Nothing but the lines from the one with "Task: Tap the Il Mio Account user icon" through the final line of the entries should appear in the answer, copied exactly and without pictures.

━━━━━ STORED DATA

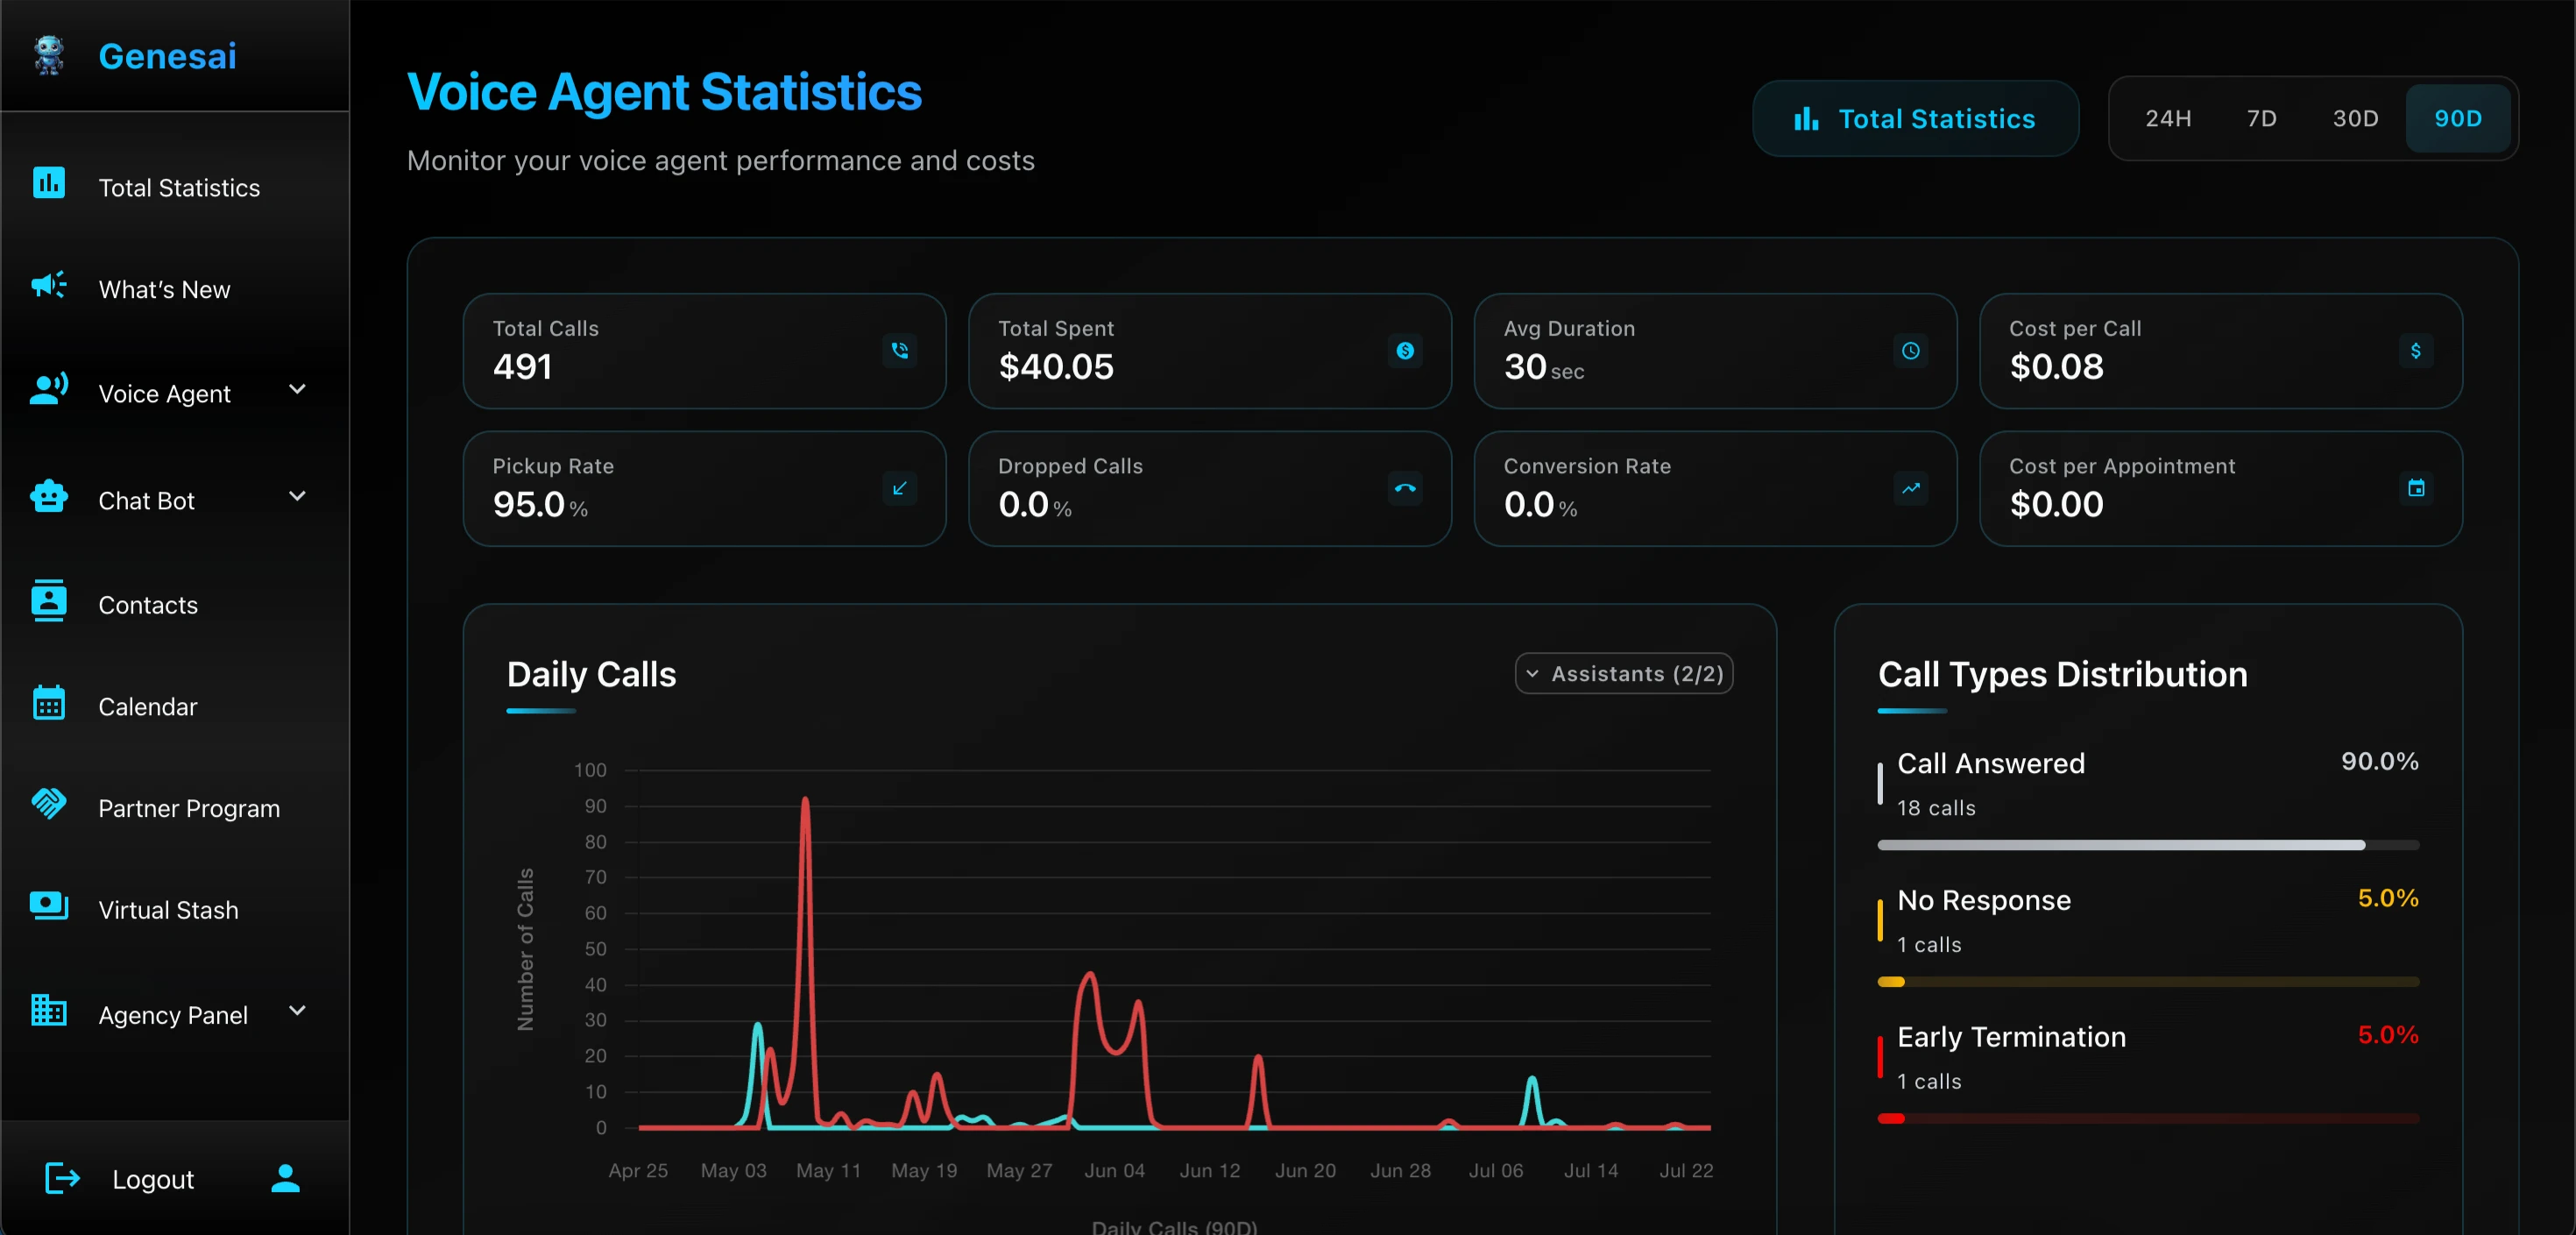Screen dimensions: 2576x1235
Task: Open Total Statistics in the sidebar
Action: [179, 188]
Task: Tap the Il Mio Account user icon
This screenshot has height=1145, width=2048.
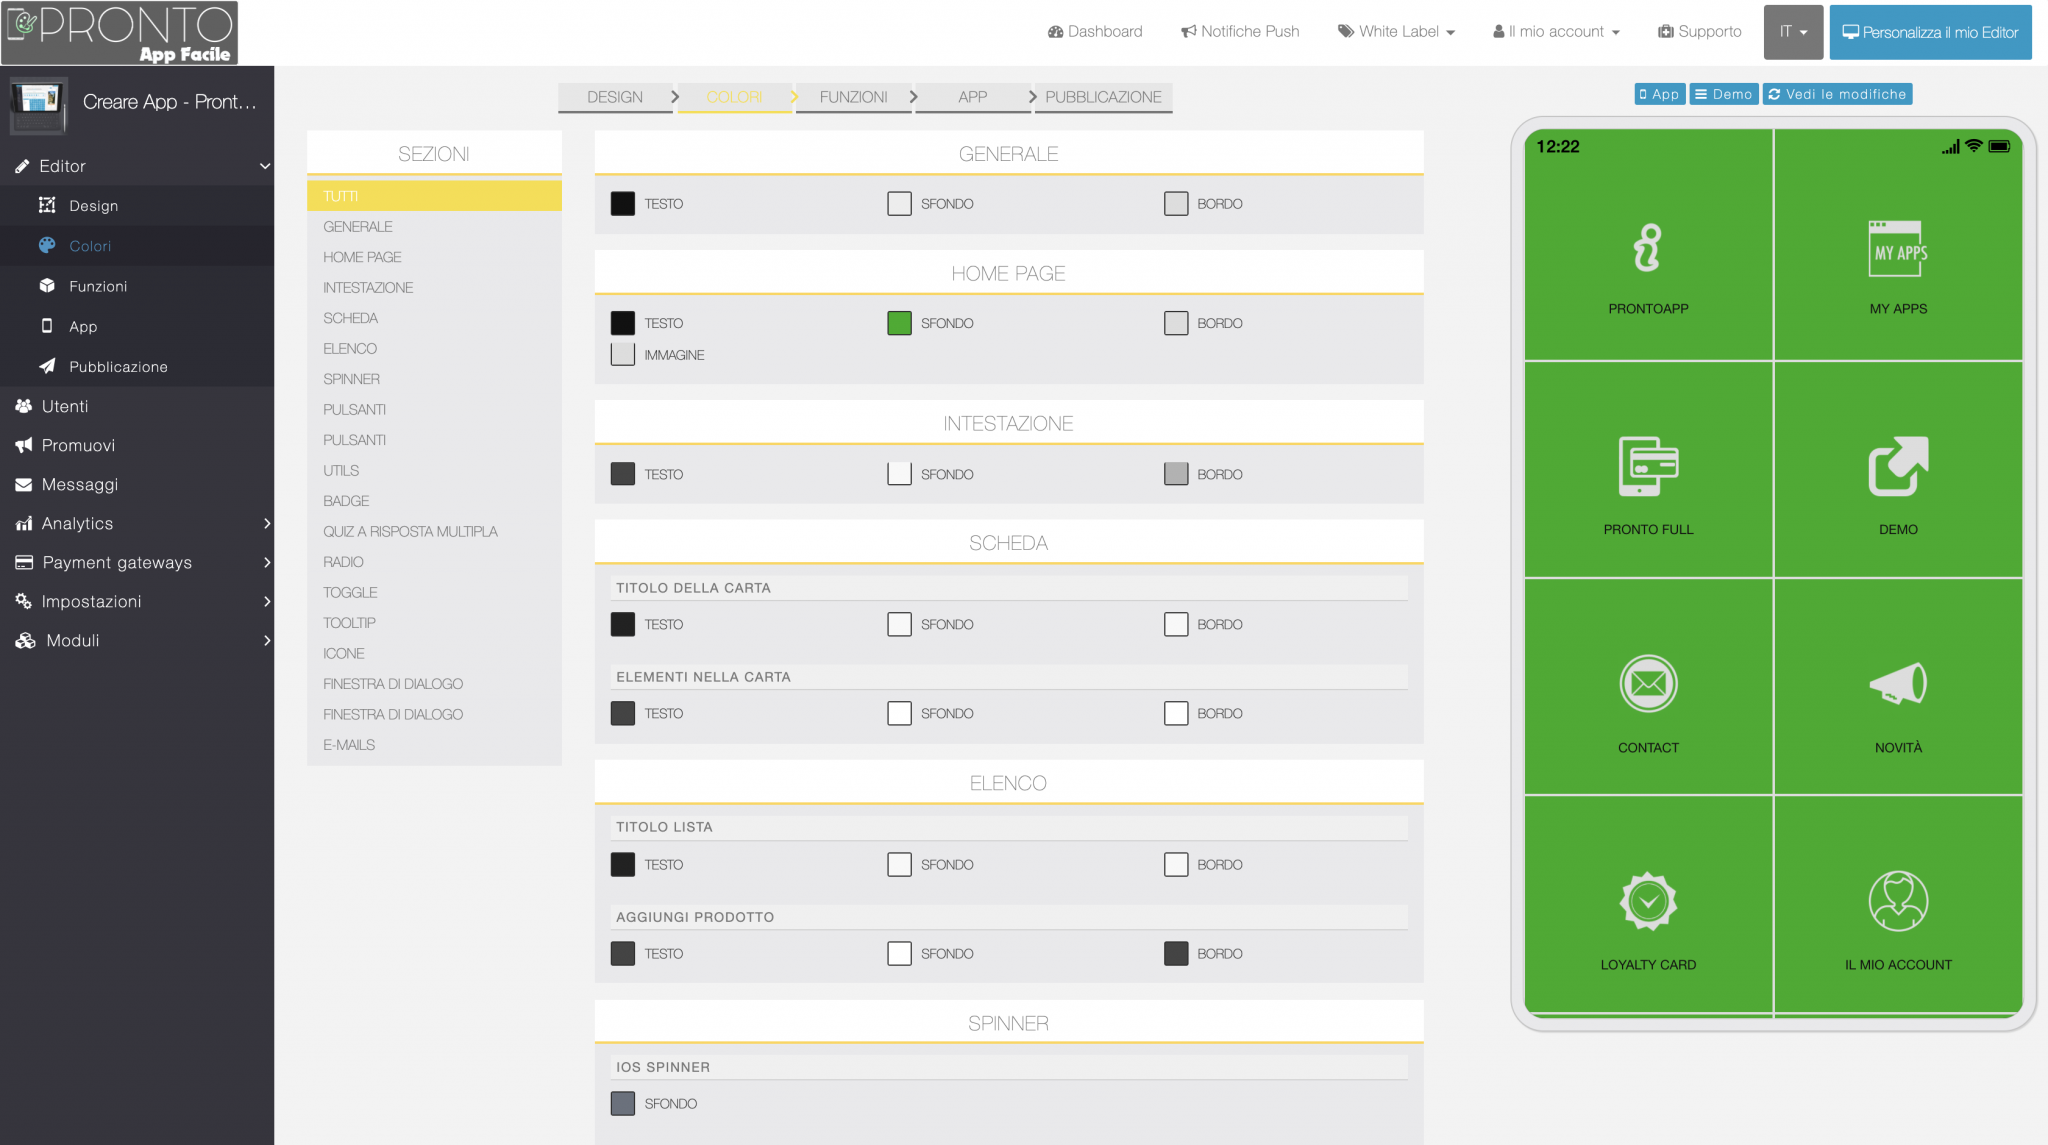Action: pyautogui.click(x=1897, y=901)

━━━━━━━━━━

(REPLY TO THE EXERCISE)
Task: Tap the Il Mio Account user icon
This screenshot has height=1145, width=2048.
Action: pyautogui.click(x=1897, y=901)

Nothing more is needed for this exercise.